**EXERCISE SET**.
A: Name every item the blog post says filled the jars on the cafe shelves.
B: Print the part of the blog post starting at "Thursday, 14 June" and ending at "and 1000 words.".
C: According to the blog post, how many words did the first chapter of a competition entry need to be?

* START EXCERPT *

Thursday, 14 June 2012

A story

Here is the story I entered into a competition. Thought I'd share it because it didn't get short-listed.

The opening paragraph was written by author Rosmund Lupton, entries were to follow this with a first chapter of between 800 and 1000 words.

You have to buy the magazine to read the first prize entry, the two runner-up entries can be read here.

I wonder if my attempt is a little disjointed and cheesy, but i did enjoy writing it, and will keep practising... 

The swaying of the train made her hands grip around her bag as if it was anchored and could support her. Outside the window, the trees were a blur of greens and it seemed to the woman as if it were the trees not the train which were moving, hurrying away from her, putting green distance between them. She’d started the journey with clearly defined logical reasons for it, which she’d neatly stacked up like a wall. But the rocking of the train, the judder as it had speeded up, had toppled them and the truth was now visible, poking out and ugly to her. Outside the window the moving haze of green trees was replaced by the still hard edges of a grey platform. She’d arrived.

People moved hurriedly and purposefully. Martha slowly looked around, she needed to find  her bearings. The toilets were dimly-lit, with mirrors protected by sheets of scratched perspex.  It was hazy, but the reflection clearly showed a tired and pained face.

The city, awash with dirty water. Fluorescent shop lighting and occasional flashes of flowing pillar-box red hair stopped it looking like a black and white film set.
Heavy rain forced people to bow their heads. Perfect funeral weather, a sad sky mourned the loss of its sun.

There was an hour to kill, easy in an identikit post-industrial city. Familiar cafes, familiar shops, unfamiliar faces.

Something about the narrow shopping arcade beckoned, perhaps she was lured by the unknown. Shops and cafes manned by owners, not staff, with handwritten signs - unique places.

Martha chose a cafe which screamed Shabby Chic, jars filled with marshmallows, sugared almonds and macaroons adorned the shelves. Myriad pastel hues and subtle lighting, sweet peas in old bottles on the table, very cosy.
Good coffee and robust home-baked cakes were usually a delight to the senses but
now, all she could stomach was a pot of delicately perfumed Earl Grey.

To distract herself from thoughts of the afternoon ahead, Martha looked out of the window. An elderly couple glanced at the chalkboard menu. His face looked as though it had been painted with a wishy-washy mix of purple, white and red.  The lady shook her head - prices too high and coffee not milky enough, probably.
Time and aging, regret and longing - never righting the wrongs. Such thoughts enveloped Martha in despair.

"The wettest week I've known for years" said the cafe owner. Martha could tell she was the owner, there was so much pride in the way she wiped the distressed oak tables and organised everything. Welcoming the distraction of dialogue, she searched her mind for a rhetorical response.
"Good or bad for business? I mean, in some ways people will be drawn to shelter, but others will just opt to stay home".

"Business ticks over, you never know when you're in for a rush or a lull.

Martha ran her fingers over the scroll pattern on her teaspoon and wiped the pale amber drips of tea from outside the cup. As if sensing her need for distraction, the cafe owner asked if this was the first time she had visited.

"Only, we have a loyalty scheme, I can give you a card if you'll be coming back".

* END EXCERPT *
* START RECORDED INFORMATION *

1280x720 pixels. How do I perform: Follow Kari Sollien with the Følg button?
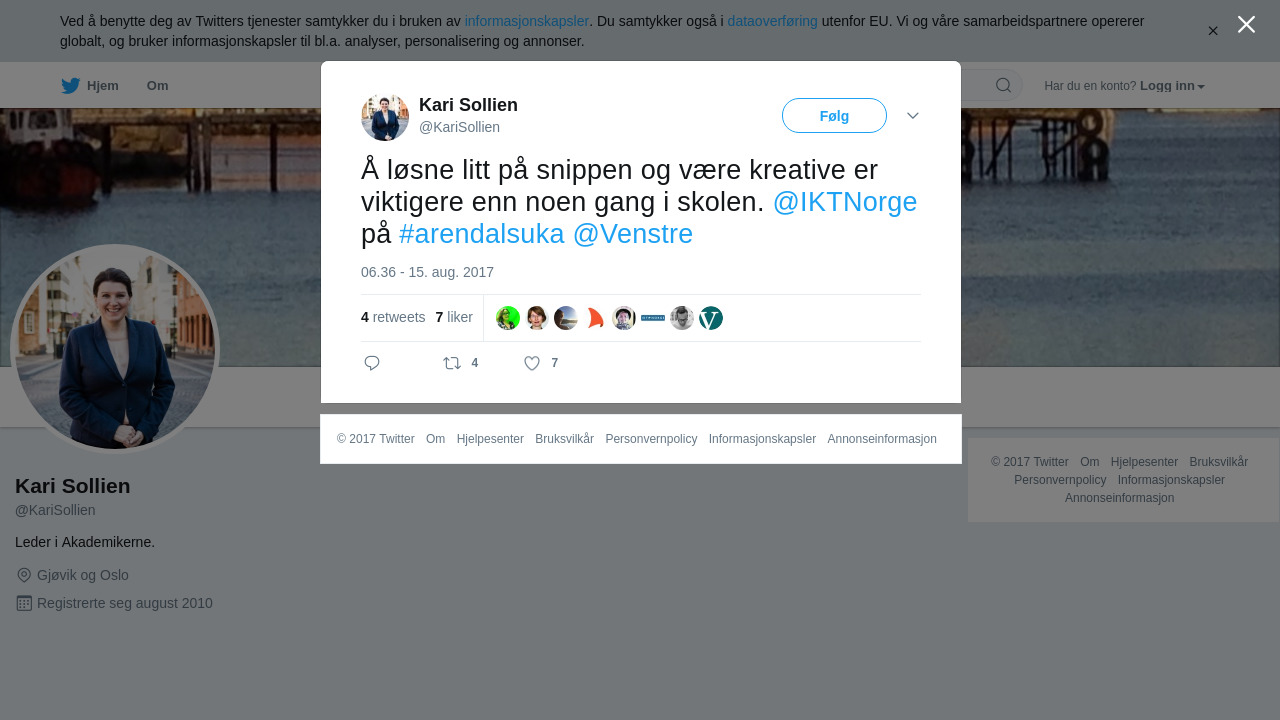[x=834, y=116]
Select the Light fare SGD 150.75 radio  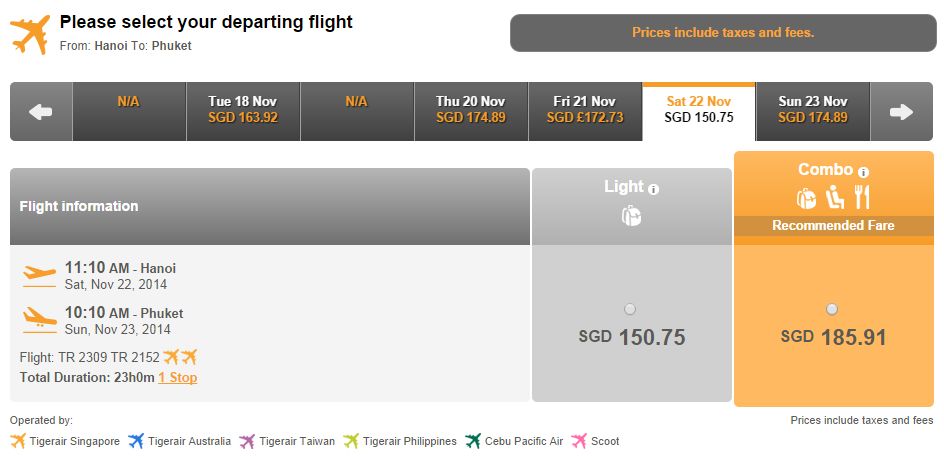point(630,310)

* END RECORDED INFORMATION *

**SOLUTIONS PER TASK**.
A: Marshmallows, sugared almonds, and macaroons.

B:
Thursday, 14 June 2012

A story

Here is the story I entered into a competition. Thought I'd share it because it didn't get short-listed.

The opening paragraph was written by author Rosmund Lupton, entries were to follow this with a first chapter of between 800 and 1000 words.

C: Between 800 and 1000 words.